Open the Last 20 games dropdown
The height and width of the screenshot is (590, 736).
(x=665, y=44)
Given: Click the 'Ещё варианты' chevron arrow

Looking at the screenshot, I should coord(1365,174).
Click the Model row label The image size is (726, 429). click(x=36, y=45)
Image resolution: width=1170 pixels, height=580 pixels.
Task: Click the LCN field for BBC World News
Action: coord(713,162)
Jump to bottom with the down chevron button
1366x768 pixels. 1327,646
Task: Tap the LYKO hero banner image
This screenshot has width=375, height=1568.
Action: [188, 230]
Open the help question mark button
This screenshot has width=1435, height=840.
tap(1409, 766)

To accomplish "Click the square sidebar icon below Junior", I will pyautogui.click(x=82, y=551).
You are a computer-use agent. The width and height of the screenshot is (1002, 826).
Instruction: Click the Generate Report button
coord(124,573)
■ ■ ■ ■ ■ ■ ■
- _What you have to do_: In your answer, repeat each of the records exactly.

- _Final answer_:
Open the Last 20 games dropdown
The height and width of the screenshot is (590, 736).
(x=665, y=44)
Given: Click the 'Ещё варианты' chevron arrow

Looking at the screenshot, I should coord(1365,174).
Click the Model row label The image size is (726, 429). click(x=36, y=45)
Image resolution: width=1170 pixels, height=580 pixels.
Task: Click the LCN field for BBC World News
Action: coord(713,162)
Jump to bottom with the down chevron button
1366x768 pixels. 1327,646
Task: Tap the LYKO hero banner image
This screenshot has width=375, height=1568.
Action: [188, 230]
Open the help question mark button
This screenshot has width=1435, height=840.
tap(1409, 766)

To accomplish "Click the square sidebar icon below Junior", I will pyautogui.click(x=82, y=551).
You are a computer-use agent. The width and height of the screenshot is (1002, 826).
Instruction: Click the Generate Report button
coord(124,573)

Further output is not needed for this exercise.